- **Text shown**:
Democracy Gone Astray

Democracy, being a human construct, needs to be thought of as directionality rather than an object. As such, to understand it requires not so much a description of existing structures and/or other related phenomena but a declaration of intentionality.
This blog aims at creating labeled lists of published infringements of such intentionality, of points in time where democracy strays from its intended directionality. In addition to outright infringements, this blog also collects important contemporary information and/or discussions that impact our socio-political landscape.

All the posts here were published in the electronic media – main-stream as well as fringe, and maintain links to the original texts.

[NOTE: Due to changes I haven't caught on time in the blogging software, all of the 'Original Article' links were nullified between September 11, 2012 and December 11, 2012. My apologies.]

Tuesday, May 29, 2012

No room for centrist compromise in a left-right split Canada

We are entering an exciting and tumultuous period in national politics, as progressive reaction to Stephen Harper's Conservatives increasingly coalesces around Thomas Mulcair, further dividing Canadian politics into stark choices between left and right. The Western premiers are part of the proof.

Premiers and ministers of the Prairie and Pacific provinces and the three territories are in Edmonton Tuesday for talks. One thing they plan to discuss is the message coming from the new leader of the NDP.

Mr. Mulcair has galvanized debate across Canada with his warning that unfettered development of the oil sands is not only damaging the environment, it is driving up the dollar and hurting manufacturing in Ontario and Quebec.

“This is about the future of the economy of the country,” he told reporters on Monday outside the Commons, “maintaining the equilibrium, coming up with a strategy that will allow us to maintain a vital industrial sector.”

Mr. Mulcair accuses the Conservative government of failing to require oil and other natural resource companies to pay the full environmental cost of their operations, and would compel them to do so if the NDP came to power.

Word and element location data
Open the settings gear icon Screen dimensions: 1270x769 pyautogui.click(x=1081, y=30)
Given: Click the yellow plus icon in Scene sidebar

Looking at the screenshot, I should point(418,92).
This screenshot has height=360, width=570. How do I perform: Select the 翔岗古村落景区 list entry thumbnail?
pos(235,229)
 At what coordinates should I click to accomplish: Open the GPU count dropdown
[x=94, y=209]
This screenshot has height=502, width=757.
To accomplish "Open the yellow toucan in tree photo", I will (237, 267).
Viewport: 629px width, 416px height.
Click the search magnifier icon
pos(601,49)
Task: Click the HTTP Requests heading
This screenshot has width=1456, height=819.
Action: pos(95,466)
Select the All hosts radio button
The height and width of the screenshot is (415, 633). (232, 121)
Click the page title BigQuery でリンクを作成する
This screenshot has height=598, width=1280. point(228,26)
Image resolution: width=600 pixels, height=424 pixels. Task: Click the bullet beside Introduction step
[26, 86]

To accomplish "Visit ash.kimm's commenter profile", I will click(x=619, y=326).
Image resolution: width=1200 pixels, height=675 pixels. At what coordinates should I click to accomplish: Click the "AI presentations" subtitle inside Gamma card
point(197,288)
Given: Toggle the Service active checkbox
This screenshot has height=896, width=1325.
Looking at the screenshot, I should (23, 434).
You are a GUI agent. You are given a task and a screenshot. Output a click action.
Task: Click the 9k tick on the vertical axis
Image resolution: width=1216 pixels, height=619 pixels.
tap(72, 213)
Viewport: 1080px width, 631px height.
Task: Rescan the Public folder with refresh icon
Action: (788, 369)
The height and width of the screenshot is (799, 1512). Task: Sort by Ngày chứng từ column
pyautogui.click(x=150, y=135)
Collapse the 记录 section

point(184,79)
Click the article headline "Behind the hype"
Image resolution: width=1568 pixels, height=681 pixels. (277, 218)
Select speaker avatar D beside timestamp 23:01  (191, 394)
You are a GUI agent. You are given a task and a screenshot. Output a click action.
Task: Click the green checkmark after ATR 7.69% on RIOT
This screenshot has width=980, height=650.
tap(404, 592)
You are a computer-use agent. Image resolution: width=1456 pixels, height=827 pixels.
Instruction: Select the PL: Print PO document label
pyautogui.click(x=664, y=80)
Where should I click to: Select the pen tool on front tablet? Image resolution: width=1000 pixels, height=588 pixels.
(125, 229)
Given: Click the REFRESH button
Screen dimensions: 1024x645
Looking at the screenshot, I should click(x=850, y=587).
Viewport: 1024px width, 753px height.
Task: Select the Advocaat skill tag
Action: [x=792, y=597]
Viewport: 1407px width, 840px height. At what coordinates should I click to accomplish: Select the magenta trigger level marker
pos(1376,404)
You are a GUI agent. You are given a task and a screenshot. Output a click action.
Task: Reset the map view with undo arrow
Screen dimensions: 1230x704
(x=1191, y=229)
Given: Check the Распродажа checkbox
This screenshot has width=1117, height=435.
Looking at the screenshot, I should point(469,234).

- **Short problem A**:
In the blog post on Canada's left-right split, in which city are the premiers and ministers of the Prairie and Pacific provinces and the three territories meeting for talks?
- **Short problem B**:
Resume the blog post on Canada's left-right split from the point at which it stops.

- **Exercise output A**:
Edmonton

- **Exercise output B**:
“It's about the enforcement of federal legislation,” he said. “Since the beginning, we've made it clear that we're very concerned that the federal government is not enforcing federal law.”

Mr. Mulcair's message is powerful, first and foremost because he believes it. He was saying it months ago, long before he won the leadership. Cynics forget the impact that a principled argument, passionately held, can have.

The NDP leader offers opponents of Stephen Harper a standard around which to rally. This is the first time that progressive forces have been able to put forward a leader and a message that offer such a compelling alternative to the Prime Minister and his conservative orthodoxy.

The NDP message plays into a great shift under way in Canadian politics, one that pits right-wing and left-wing values against each other on economic issues, with fewer and fewer voters clinging to centrist compromise.

A Forum research poll released on Monday shows the NDP with a narrow lead over the Conservatives, and Mr. Mulcair ahead of Mr. Harper in popularity.

“Mulcair is doing a great job as leader of the NDP,” said Lorne Bozinoff, president of Forum Research. “He seems to be resonating with the public.”

The poll shows a growing tide of concern among Canadians over income inequality. “The country is moving a little bit to the left,” Mr. Bozinoff believes, even as Mr. Mulcair seeks to make his party more credible on economic issues.

English Canadians may not be taking to the streets the way the union-backed students have in Montreal, but many of them are worried and resentful over sluggish economic and job growth, and they are channelling that concern into support for the NDP.

A growing number are also taken with Mr. Mulcair's theory about Western oil costing Central Canadian jobs. A recent Harris/Decima poll showed 41 per cent of respondents agreeing with Mr. Mulcair, while 45 per cent disagreed.

Doug Anderson, senior vice-president of Harris/Decima, cautions that support for the NDP leader's position isn't strong outside Quebec, and that people aren't paying that much attention to federal politics in any case.

He also suspects that Mr. Mulcair could still be enjoying a honeymoon from his leadership victory last March, and that future numbers could show NDP support softening.

Nonetheless, he acknowledged, “it has become the status quo” that the NDP are either first or second in the popular vote, where they have been now for more than a year. This is a tremendous change in the political life of the nation, and it appears to have become entrenched.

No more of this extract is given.